Question

If A and B are square matrices of same order and B is a skew symmetric matrix, then A’BA is

• A. Symmetric matrix
• B. Null matrix
• C. Diagonal matrix
• D. Skew symmetric matrix

Answer 1

The Correct Option is D

If A and B are square matrices of the same order and B is a skew-symmetric matrix, then we need to determine the nature of \(A'BA\).

Since B is a skew-symmetric matrix, we have \(B' = -B\).

Let \(C = A'BA\). To determine if C is symmetric or skew-symmetric, we need to find \(C'\).

\(C' = (A'BA)'\)

Using the property \((ABC)' = C'B'A'\), we have:

\(C' = A'B'(A')' = A'B'A\)

Since B is skew-symmetric, \(B' = -B\), so:

\(C' = A'(-B)A = -A'BA = -C\)

Since \(C' = -C\), C is a skew-symmetric matrix.

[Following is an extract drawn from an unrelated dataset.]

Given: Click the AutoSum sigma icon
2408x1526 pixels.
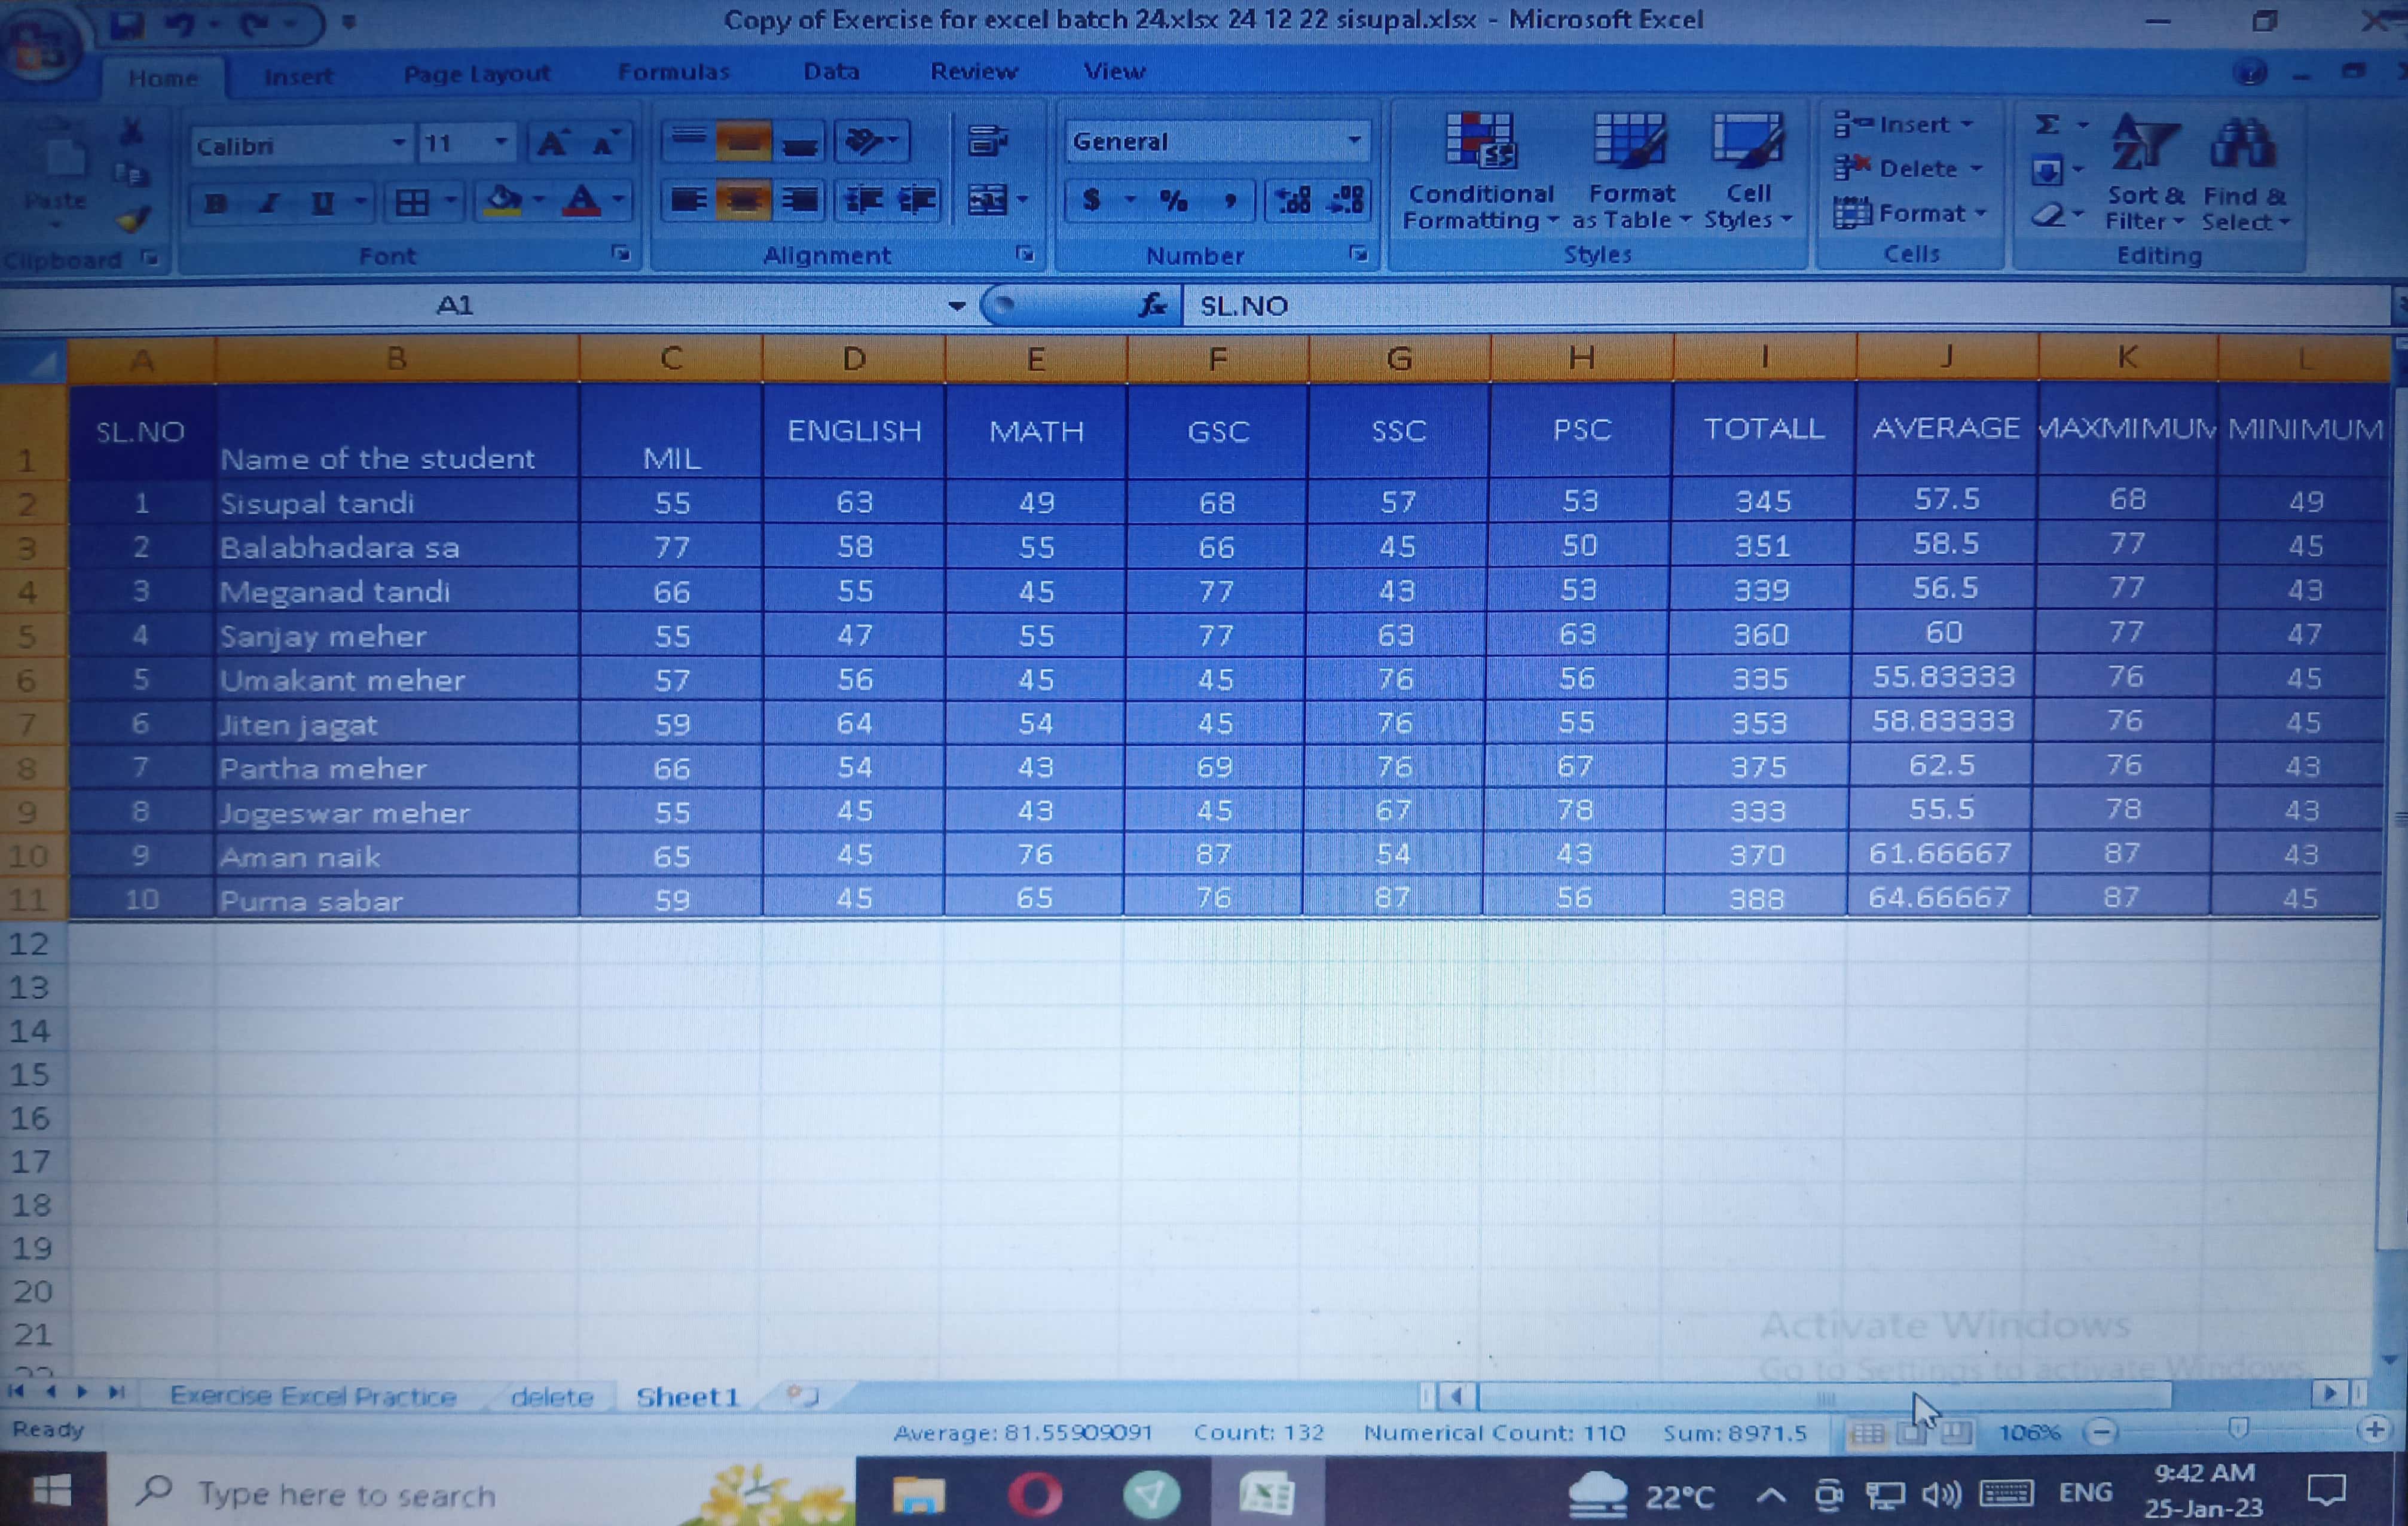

Therefore, the correct option is (D) Skew symmetric matrix.

Answer 2

Given that \( A \) and \( B \) are square matrices of the same order, and \( B \) is a skew-symmetric matrix,

Key Property: For a skew-symmetric matrix \( B \), we know that: \[ B^T = -B \] 

Step 1: Consider \( A^T B A \). Now, let's compute \( A^T B A \). 

We use the property of \( B \) being skew-symmetric: \[ (A^T B A)^T = A^T B^T A = A^T (-B) A = - A^T B A \] 

Thus, we have: \[ (A^T B A)^T = - (A^T B A) \] 

This shows that \( A^T B A \) is skew-symmetric because the transpose of a matrix is equal to its negative. 

Conclusion: Since \( A^T B A \) is skew-symmetric, the result of \( A^T B A \) will also be a skew-symmetric matrix.